■ **WHAT YOU WILL DO**
All of the records need to be retyped exactly, with no line dropped.

■ **DATA SHOWN**
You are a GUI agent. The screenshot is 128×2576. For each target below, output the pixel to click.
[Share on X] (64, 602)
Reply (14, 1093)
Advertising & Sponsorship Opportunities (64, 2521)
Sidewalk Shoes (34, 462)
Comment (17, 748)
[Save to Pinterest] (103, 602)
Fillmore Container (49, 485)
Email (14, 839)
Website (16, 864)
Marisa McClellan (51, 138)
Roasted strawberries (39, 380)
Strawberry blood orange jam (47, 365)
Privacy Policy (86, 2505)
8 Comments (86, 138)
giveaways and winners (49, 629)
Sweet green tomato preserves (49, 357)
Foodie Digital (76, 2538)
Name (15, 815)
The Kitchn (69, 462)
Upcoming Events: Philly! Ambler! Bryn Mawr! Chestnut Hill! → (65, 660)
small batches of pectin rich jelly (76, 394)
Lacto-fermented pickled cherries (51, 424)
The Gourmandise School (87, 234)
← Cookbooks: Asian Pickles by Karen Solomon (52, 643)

■ **EXERCISE OUTPUT**
You are a GUI agent. The screenshot is 128×2576. For each target below, output the pixel to click.
[Share on X] (64, 602)
Reply (14, 1093)
Advertising & Sponsorship Opportunities (64, 2521)
Sidewalk Shoes (34, 462)
Comment (17, 748)
[Save to Pinterest] (103, 602)
Fillmore Container (49, 485)
Email (14, 839)
Website (16, 864)
Marisa McClellan (51, 138)
Roasted strawberries (39, 380)
Strawberry blood orange jam (47, 365)
Privacy Policy (86, 2505)
8 Comments (86, 138)
giveaways and winners (49, 629)
Sweet green tomato preserves (49, 357)
Foodie Digital (76, 2538)
Name (15, 815)
The Kitchn (69, 462)
Upcoming Events: Philly! Ambler! Bryn Mawr! Chestnut Hill! → (65, 660)
small batches of pectin rich jelly (76, 394)
Lacto-fermented pickled cherries (51, 424)
The Gourmandise School (87, 234)
← Cookbooks: Asian Pickles by Karen Solomon (52, 643)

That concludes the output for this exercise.